Giustina apparteneva a una famiglia usa a esercitare prestigiosamente le professioni legali (addirittura a corte). Infatti, è attestato[1] che un certo Angelo Rocca, al tempo di Giovanna, regina di Napoli dal 1414 al 1435, fu Regio Consigliere e Ambasciatore oltre che beneficiario dei privilegi del Sedile dell’Arcivescovado (1418); suo figlio Berardino avrebbe generato Giustina. Risulta che Berardino ebbe un altro figlio, Giovan Bartolomeo, il quale, a sua volta chiamò suo figlio Angelo: questi è sicuramente uno dei due nipoti che affidarono l’arbitrato della loro causa a Giustina secondo il racconto del Lambertini. Per cui, Giustina era nipote da parte di padre del gran dignitario della regina Giovanna.

Sembra che la madre di Giustina Rocca appartenesse alla famiglia Filangieri[2], seguendo le tracce dei disegni delle vecchie tombe della chiesa arcivescovile di Trani e in particolare della tomba di Cornelia Palagano, figlia di Giustina, riportati da Vincenzo Manfredi[3].Quest’ultima fonte consente anche di acquisire il primo dei due scritti della Rocca arrivati a noi, ovvero l’iscrizione funeraria per la figlia Cornelia. Giustina, infatti, scelse successivamente di essere sepolta insieme a sua figlia Cornelia, morta prematuramente quando aveva circa venti anni, e sul sarcofago, che conteneva ambedue le salme, vi erano gli stemmi delle due nobildonne.

Inoltre, Giustina era stata moglie, ormai vedova, di Giovanni Antonio Palagano, appartenente a un’altra famiglia nobile e bene in vista nella città, militare a servizio del re in diverse città, quindi spesso assente da casa; da lui aveva avuto quattro figli (tre maschi e una femmina, come abbiamo detto, morta prematuramente nel 1492). In epoca rinascimentale vi sono altre testimonianze di donne che avevano scelto gli studi, ma lo avevano fatto a prezzo del loro profilo privato, ovvero scegliendo di non sposarsi: Giustina, invece, si sposa e ha figli, e anche questo particolare è notevole.

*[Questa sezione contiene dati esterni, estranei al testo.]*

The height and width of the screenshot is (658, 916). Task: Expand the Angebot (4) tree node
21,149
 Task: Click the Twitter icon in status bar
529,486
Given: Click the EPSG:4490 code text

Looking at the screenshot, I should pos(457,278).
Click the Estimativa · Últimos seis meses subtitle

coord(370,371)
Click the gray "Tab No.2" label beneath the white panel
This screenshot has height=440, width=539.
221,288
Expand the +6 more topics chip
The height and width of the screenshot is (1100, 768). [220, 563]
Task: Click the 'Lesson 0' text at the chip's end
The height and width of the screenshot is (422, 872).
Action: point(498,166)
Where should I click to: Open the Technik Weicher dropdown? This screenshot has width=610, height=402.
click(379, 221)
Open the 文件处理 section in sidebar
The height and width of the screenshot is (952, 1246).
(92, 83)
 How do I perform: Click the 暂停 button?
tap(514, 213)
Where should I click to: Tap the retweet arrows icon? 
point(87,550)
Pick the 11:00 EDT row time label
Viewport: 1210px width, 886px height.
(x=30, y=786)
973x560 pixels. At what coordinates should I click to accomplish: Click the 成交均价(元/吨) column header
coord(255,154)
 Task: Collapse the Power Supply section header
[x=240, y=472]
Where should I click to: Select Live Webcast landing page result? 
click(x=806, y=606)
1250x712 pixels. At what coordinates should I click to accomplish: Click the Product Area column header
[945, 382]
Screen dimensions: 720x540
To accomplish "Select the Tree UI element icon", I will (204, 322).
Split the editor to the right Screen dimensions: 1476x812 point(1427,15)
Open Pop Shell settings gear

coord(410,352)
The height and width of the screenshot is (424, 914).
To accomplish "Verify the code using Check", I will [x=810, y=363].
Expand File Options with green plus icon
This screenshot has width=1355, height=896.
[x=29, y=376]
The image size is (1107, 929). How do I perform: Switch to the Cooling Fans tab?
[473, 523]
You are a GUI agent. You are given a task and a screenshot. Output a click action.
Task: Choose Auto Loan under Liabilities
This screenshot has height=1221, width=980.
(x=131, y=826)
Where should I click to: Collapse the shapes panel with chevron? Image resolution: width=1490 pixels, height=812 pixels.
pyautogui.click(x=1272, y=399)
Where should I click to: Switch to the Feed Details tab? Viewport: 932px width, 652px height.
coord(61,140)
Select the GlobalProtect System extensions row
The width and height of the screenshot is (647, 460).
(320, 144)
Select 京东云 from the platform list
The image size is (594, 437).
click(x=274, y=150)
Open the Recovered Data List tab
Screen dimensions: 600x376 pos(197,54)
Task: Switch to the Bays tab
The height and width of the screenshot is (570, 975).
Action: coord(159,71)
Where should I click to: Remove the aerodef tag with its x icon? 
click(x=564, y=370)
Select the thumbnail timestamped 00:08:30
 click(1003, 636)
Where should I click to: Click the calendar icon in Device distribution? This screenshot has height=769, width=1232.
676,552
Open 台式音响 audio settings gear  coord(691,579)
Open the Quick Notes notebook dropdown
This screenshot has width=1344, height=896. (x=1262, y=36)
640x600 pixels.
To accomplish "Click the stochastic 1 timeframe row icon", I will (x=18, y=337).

Altra fonte interessante è il testamento della donna[4]. Giustina poco dopo la pronuncia della sentenza del lodo arbitrale si ammalò, tanto che il 10 giugno 1501 (poco più di un anno dopo la pronuncia del lodo arbitrale), come afferma nel testamento, «malata di corpo, ma sana di mente, di memoria e di parola» chiamò il giudice, un notaio e sette testimoni tra gli uomini più eminenti della città, e affidò loro le sue ultime volontà: lasciava tutto in parti uguali ai tre figli maschi, non riconoscendo diritti di primogenitura, ma solo quello della sostituzione (in caso di morte prematura senza figli legittimi di uno degli eredi, gli altri fratelli lo avrebbero sostituito), e un lascito al Capitolo della Cattedrale per suffragi a sé e alla figlia. Forse facendo tesoro dei problemi di gestione delle volontà e dei legati testamentari ai quali aveva fatto da arbitro, Giustina nominò anche due esecutori, dando loro la facoltà di alienare beni per dare integra esecuzione al testamento ed esatta ripartizione dell’eredità ai tre figli. Non è difficile notare in questi scrupolosi accorgimenti e nella scelta di non tener conto dei diritti di primogenitura una conoscenza finissima del diritto (e diremmo anche delle dinamiche dell’animo umano quando si tratta di ereditare) e una altrettanto sottile capacità di sapersene avvalere. Nel 1502 Giustina morì e fu tumulata, come aveva disposto, insieme a sua figlia. Nel Settecento, purtroppo la tomba fu asportata per lavori di modifica della cattedrale. Oggi non si sa dove sia esattamente il sepolcro, ma è rimasta la lapide con l’iscrizione per la figlia e, appunto, la descrizione del sarcofago tra i manoscritti custoditi nella Biblioteca Comunale di Trani.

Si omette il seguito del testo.